American farmers in the 20th century tended to over-produce crops compared to the prices the crops could sell for, leading to an effect known as a "cost-price squeeze" where the income received did not meet the cost of production. Farming in the mid-twentieth century was becoming increasingly mechanized, which reduced the cost of labor. However, the 1973 oil crisis increased the cost of fuel, further depressing the net income of farmers. In an attempt to curtail the grain surplus, the US signed the 1973 United States–Soviet Union wheat deal. The period between 1973-1974 saw the prices of crops double or triple.

With low interest rates and rising costs of increasingly profitable agricultural land, many farmers took out loans to purchase more land. As farmers began to increase production, profits again decreased, and farmers frequently borrowed against their land equity to keep operations running.

==Crisis==

The late 1970s were marked by severe inflation. To address this, the Federal Reserve enacted contractionary monetary policy, which resulted in the federal funds rate reaching a high of 20% and interest rates on loans to reach 21.5%. The Soviet Union's invasion of Afghanistan in December 1979 prompted the United States to impose a a grain embargo against the Soviet Union in 1980, causing grain exports to drop by 20%. This further lowered the prices of commodities and farmland.
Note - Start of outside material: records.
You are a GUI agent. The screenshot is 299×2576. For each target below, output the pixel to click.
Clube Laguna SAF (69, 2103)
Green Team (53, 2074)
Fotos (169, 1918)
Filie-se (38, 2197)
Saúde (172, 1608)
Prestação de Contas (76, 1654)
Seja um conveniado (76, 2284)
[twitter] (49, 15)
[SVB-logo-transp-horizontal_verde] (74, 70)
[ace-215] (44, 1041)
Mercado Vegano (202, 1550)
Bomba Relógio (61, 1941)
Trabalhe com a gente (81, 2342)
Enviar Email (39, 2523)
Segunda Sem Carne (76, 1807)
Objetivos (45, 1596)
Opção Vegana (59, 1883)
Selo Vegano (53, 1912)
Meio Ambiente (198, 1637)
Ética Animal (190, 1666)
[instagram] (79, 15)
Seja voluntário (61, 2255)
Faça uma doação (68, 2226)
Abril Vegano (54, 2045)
In Iowa, farmland lost 60% of its value between 1981 and 1986. As farmers no longer had collateral for their loans, many farms and homes went into foreclosure. The effects of the crisis were generally not felt until 1984, when grass-roots movements such as Farm Aid were established to halt foreclosures.

Agricultural banks felt the impact of the crisis. The Farm Credit System experienced large losses, the first since the Great Depression. Farm debt for land and equipment purchases soared during the 1970s and early 1980s, doubling between 1978 and 1984. Bank failures rose from ten in 1981, only one of which was an agricultural bank, to 62 in 1985, of which agricultural banks accounted for over half. By the end of the decade, approximately 300,000 farmers had defaulted on loans.

==Aftermath==

The Food Security Act of 1985, Chapter 12 bankruptcy in 1986, and the Agricultural Credit Act of 1987 were enacted by Congress to mitigate the damage caused by the crisis. Also in 1985, Farm Aid concerts began in an effort to protect family farmers from foreclosure. Later, the 1988–1990 North American drought increased commodity prices to a sustainable level.
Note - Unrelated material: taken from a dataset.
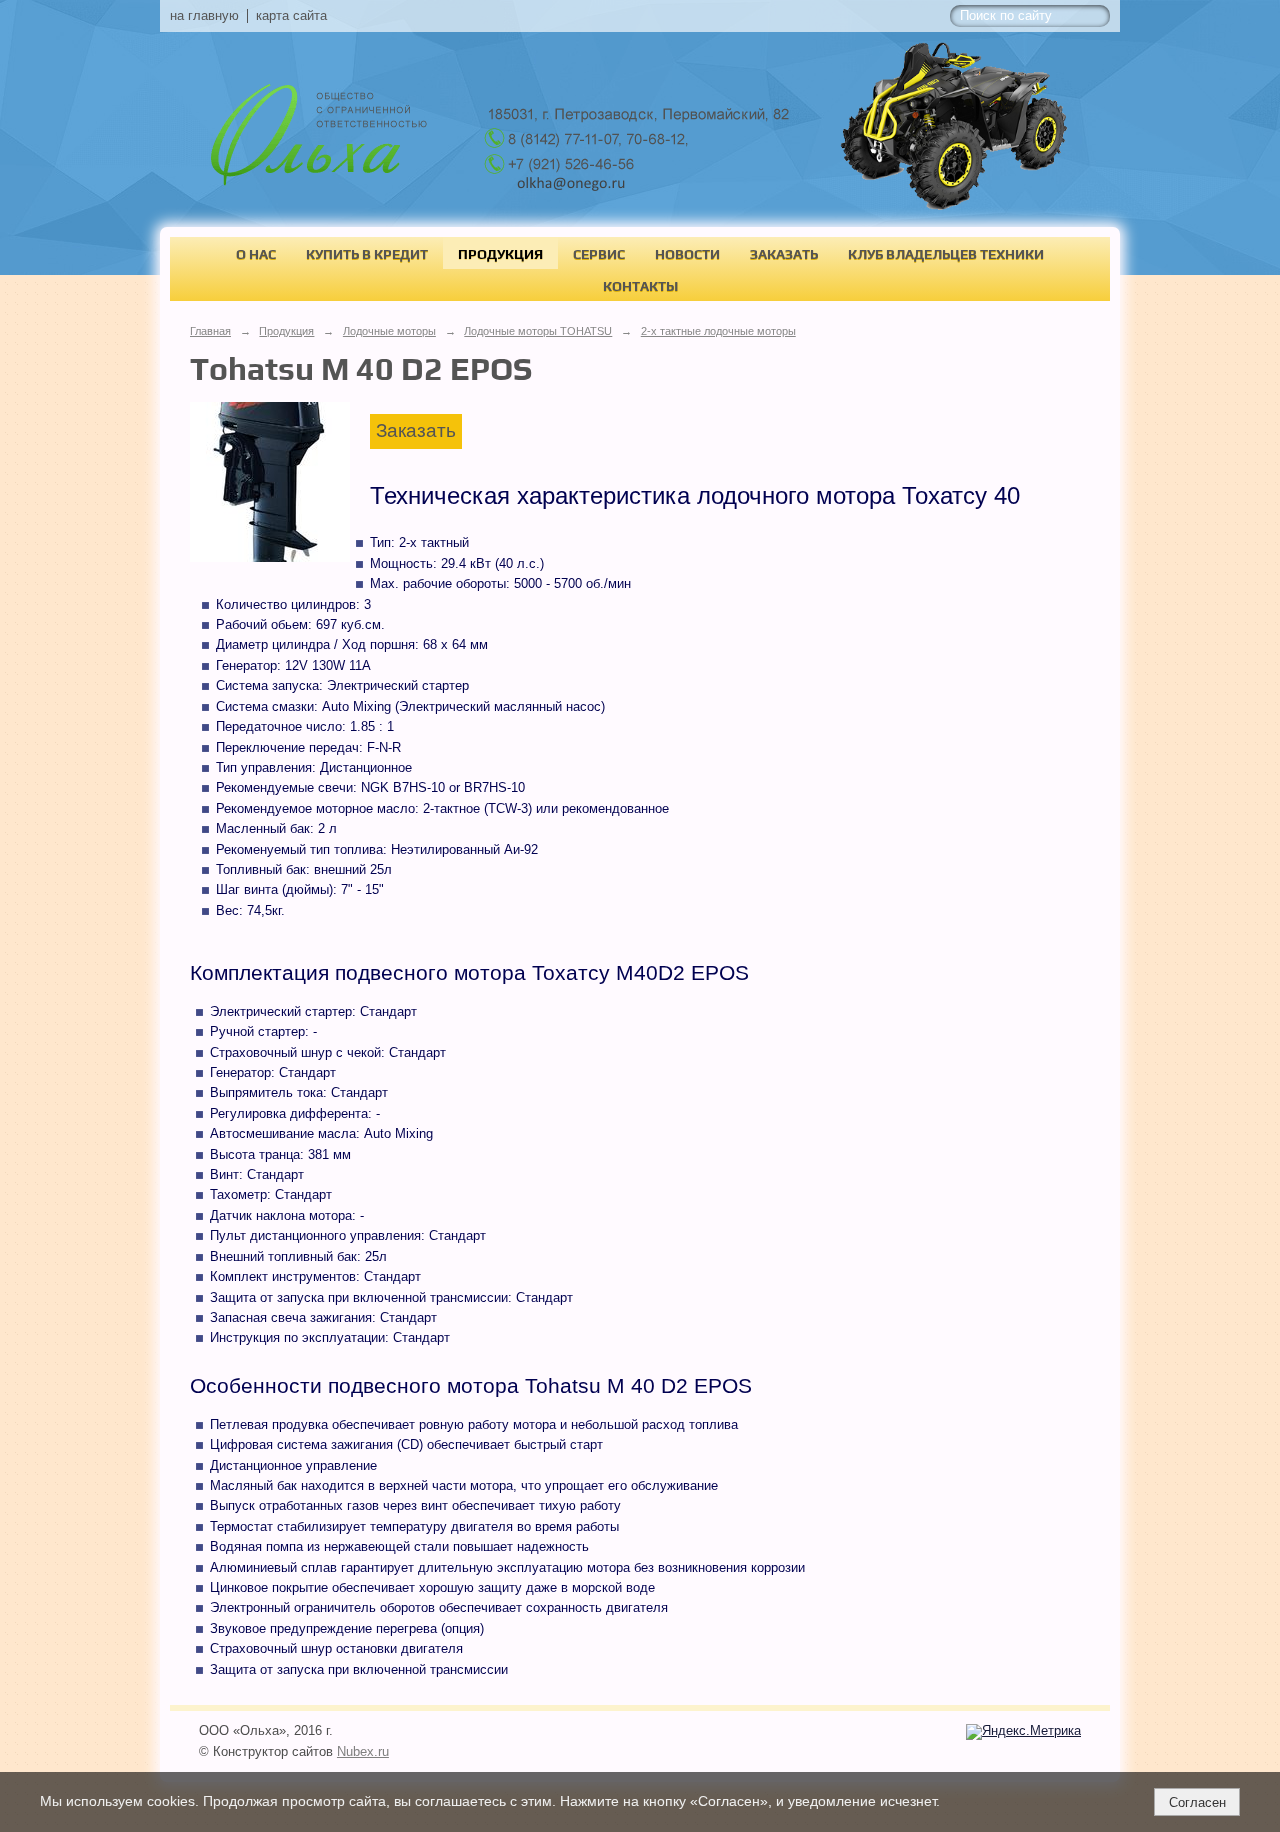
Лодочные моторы (389, 331)
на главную (204, 16)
The height of the crisis resulted in increased rural flight, an increased number of suicides, a decline in retail sales, a decrease in live births, and an acceleration of the shift from many small farms to few large farms. Over time, the crisis would contribute to the on-going depopulation of the Great Plains.

The crisis is often cited for aiding the rise of the patriot movement in the early 1990s.